The email was followed by an internal investigation to find out whether the employee committed the sabotage alone or worked in cooperation with someone else. Elon Musk told Reuters that there are many companies who want Tesla to die, including oil and gas businesses, rival car companies, as well as Wall Street short-sellers. This sabotage could negatively affect Tesla’s plans to ramp up production of Tesla Model 3s up to 5,000 per week by the end of the quarter.

What Investigation Reveals

After the internal investigation was over, Tesla sued its former employee Martin Tripp who worked at the Gigafactory as a process technician from October last year till the beginning of June and was disgruntled over a lost promotion.

Tripp allegedly wrote a malicious code and used it to infect computers of three employees to routinely export confidential data after he left the company. Tesla also indicted him for his attempts to recruit other company’s employees to assist him in stealing data.

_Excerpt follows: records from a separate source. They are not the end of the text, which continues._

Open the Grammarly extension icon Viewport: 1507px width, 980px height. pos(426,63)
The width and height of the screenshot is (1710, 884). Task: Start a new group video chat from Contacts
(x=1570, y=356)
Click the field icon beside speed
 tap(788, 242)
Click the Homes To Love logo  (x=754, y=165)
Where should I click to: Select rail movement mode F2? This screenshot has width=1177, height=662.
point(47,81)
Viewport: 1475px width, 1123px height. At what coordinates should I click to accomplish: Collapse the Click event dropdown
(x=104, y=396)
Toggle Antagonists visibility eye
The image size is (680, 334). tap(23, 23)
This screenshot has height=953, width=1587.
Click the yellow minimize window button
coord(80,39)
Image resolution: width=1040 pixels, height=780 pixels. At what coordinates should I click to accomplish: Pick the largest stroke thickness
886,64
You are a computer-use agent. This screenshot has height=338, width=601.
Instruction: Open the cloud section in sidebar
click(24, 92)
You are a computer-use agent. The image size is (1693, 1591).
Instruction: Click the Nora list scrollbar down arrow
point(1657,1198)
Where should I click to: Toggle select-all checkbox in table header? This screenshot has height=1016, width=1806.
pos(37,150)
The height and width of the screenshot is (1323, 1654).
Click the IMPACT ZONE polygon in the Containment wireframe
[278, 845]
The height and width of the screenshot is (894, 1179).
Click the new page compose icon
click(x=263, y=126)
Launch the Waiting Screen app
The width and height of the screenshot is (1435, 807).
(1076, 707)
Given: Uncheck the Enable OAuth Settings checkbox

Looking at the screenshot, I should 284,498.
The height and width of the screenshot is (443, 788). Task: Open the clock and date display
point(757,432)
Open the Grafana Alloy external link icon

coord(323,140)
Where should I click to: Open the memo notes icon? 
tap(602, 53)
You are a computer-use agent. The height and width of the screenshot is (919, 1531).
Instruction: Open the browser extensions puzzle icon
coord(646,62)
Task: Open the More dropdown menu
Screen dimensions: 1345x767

Currently, Tripp denies his involvement in the sabotage and is raising funds to face the electric car maker in court. At the same time, Tesla is looking for an Intrusion Detection Security Engineer, who should ensure the safety of the company’s sensitive data.

Are Insider Threats So Real?

Unfortunately, the employee sabotage at Tesla is just one more example of insider threats that many organizations are suffering from with ever-increasing frequency.  For instance, CIA has also become a victim of malicious insider Joshua Schulte who abused his privileged access to steal nearly 9,000 confidential documents. In 2015, Morgan Stanley reported about a data breach conducted by its in-house banker who stole records of 10 percent of the bank’s clients.

According to the 2018 Data Breach Investigations Report by Verizon, nearly half of all breaches were conducted by malicious insiders who abused their privileges. In addition, another survey among the US organizations revealed that 80% of internal attacks were performed during work hours on company-issued software.

How Organizations Can Protect Themselves

Tesla insider sabotage could be prevented if the company had more carefully developed its insider threat protection program. Protecting an organization’s assets from malicious insiders requires the detection of suspicious employee activity and the establishment of the principle of least privilege.

Modern user activity monitoring solutions can record all actions of employees and notify security officers about any kind of suspicious activity: from visited websites to used applications to connected devices. Software like this uses predefined or custom sets of criteria in order to distinguish malicious activity and allow security personnel to quickly examine suspicious actions in its original context. It’s useful not only for detection, but also to conduct investigations, allowing to learn what exactly was done, and how perpetrator managed to do it.

Access control is another vector for protection. While all employees have access to the corporate network, it’s necessary to follow the principle of least privilege. This principle allows eliminating access to sensitive data for employees who don’t need it for performing their responsibilities. Thus, by using change logs and setting up approval for critical asset changes, you can protect your code and resources from any illegitimate access. However, the implementation of this principle requires organizations to constantly re-examine its permissions structure and enter necessary limitations.

Moreover, by monitoring the activity of privileged users, organizations can detect when employees install suspicious software or use accounts of other employees. Monitoring should also cover the activity of system administrators or other privileged users who have permissions to create new accounts. Account creation and authorization should be handled by a centralized group who will confirm all requests.

In case of insider threat detection, a solution for employee monitoring will provide you with an opportunity to obtain reports and log data for further forensic investigation.

Conclusion

Tesla employee sabotage is one more case that outlines the importance of monitoring employee activity by organizations. Even the largest companies are at risk of suffering from disgruntled employees. Though it’s not easy to detect malicious insiders, having the right monitoring tools in place will provide you with more abilities to protect your company’s critical assets and trade secrets.